CONCORD, N.H. – Democratic presidential candidate Sen. Cory Booker says it doesn’t bother him that someone he considers a friend -- former Massachusetts Gov. Deval Patrick -- is making a last-minute entry into the 2020 primary race.
The senator from New Jersey, after filing to place his name on New Hampshire’s first-in-the-nation primary ballot, told Fox News on Friday that “some of my closest friends in all of politics have either run or are still running” for the White House.
“I do not take it as a personal insult that my friends believe that they are the best person to be president. It is a good thing that we have a robust competition at a time that we need to make sure that whoever emerges from this is the best person to beat Donald Trump,” Booker said.
Booker spoke with reporters one day after Patrick sat in the same seat and took questions after filing for New Hampshire’s primary ballot just hours after declaring his candidacy. Patrick, like Booker, is an African-American Democrat pushing an ambitious agenda but also an ability to get past the bitter partisanship in order to unify the country.
Asked about Patrick, Booker noted, “I'm running my race. There have been people coming in and people going out and I'm sure that still might change. But I'm very excited about the campaign that we’ve built.”
And Booker insisted that “I'm not focusing on those other candidates” and refused to criticize his rivals. He told Fox News that the decisions that voters make are “not by how well I take shots at other Democrats. In fact, I think that in this race, that should be a flaw that people should point out, and should make them choose the person that doesn't take potshots at other candidates.”
Booker’s appearance in New Hampshire came two days after new super PAC - vowing to spend $1 million over the next month on behalf of Booker – launched. The outside group, named United We Win, was formed by Democratic donors and consultants in New Jersey. The super PAC went up Thursday with a low-six figure national digital buy.
Booker – who noted that he took a pledge to end “the corrupting influence of money in our politics” – told reporters “I do not want super PACs in this race for anybody, including me. And I think a lot of folks who are out there and want us to win, the best thing they can do is to go to Cory Booker.com and make a contribution.”
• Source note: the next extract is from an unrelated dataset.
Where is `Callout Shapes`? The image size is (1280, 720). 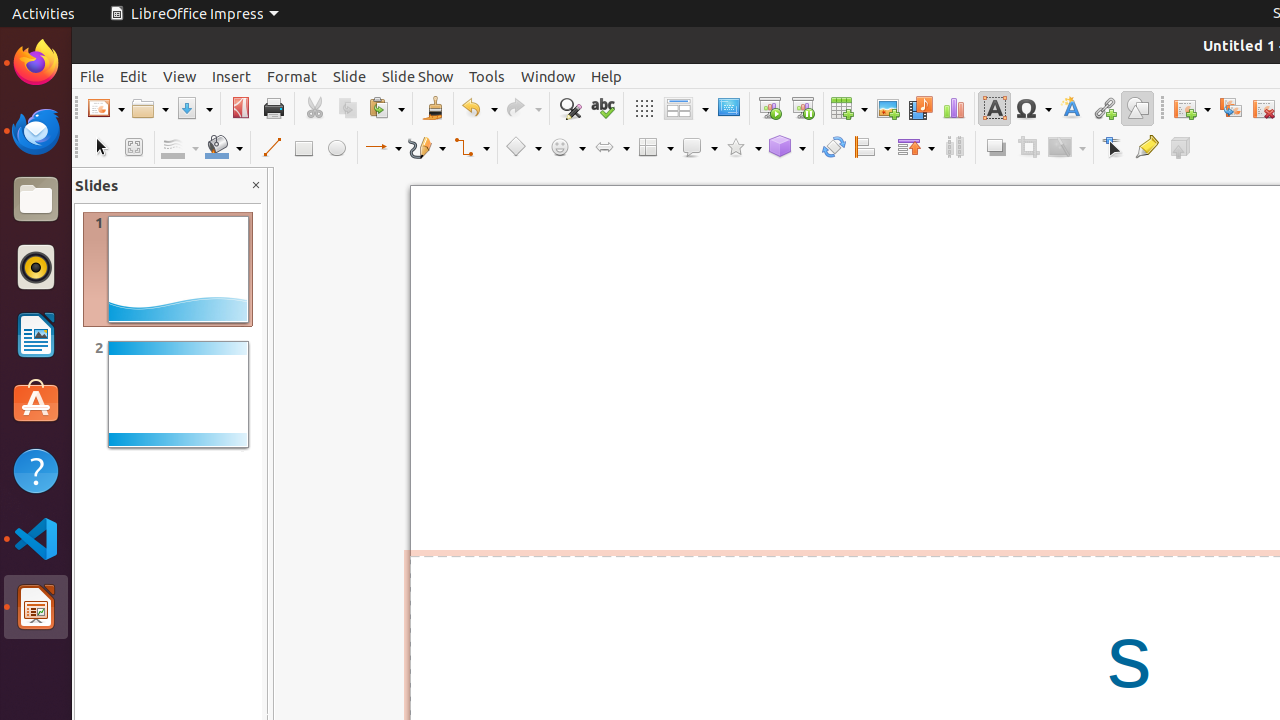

Booker has made numerous trips to New Hampshire and the other early voting states of Iowa, Nevada and South Carolina, and he’s built up formidable organizing teams in those states. He’s also a talented orator who excels in the kind of retail politics needed to perform well in New Hampshire and Iowa. But he’s languishing in the low single digits in most early state and national polling in the 2020 Democratic nomination race.
But Booker insisted that he’s on the move in the “metrics that matter.” Booker highlighted that “what we're seeing every day from the crowds that we're getting that coming out to my events, to the support from people in New Hampshire donating to my campaign, to….leading this campaign in (endorsements from) local elected officials who have heft and influence in their communities, or looked to as beacons of what's best.”
And with less than two and a half months to go until Iowa and New Hampshire kick off the presidential nominating calendar, Booker looked back at history and emphasized “if you look at what it's taken to go on to the White House from the Democratic Party, if you look at from [Jimmy] Carter to [Barack] Obama, we are where they were at this time. I have that right stuff that I believe will win here in the Granite State.”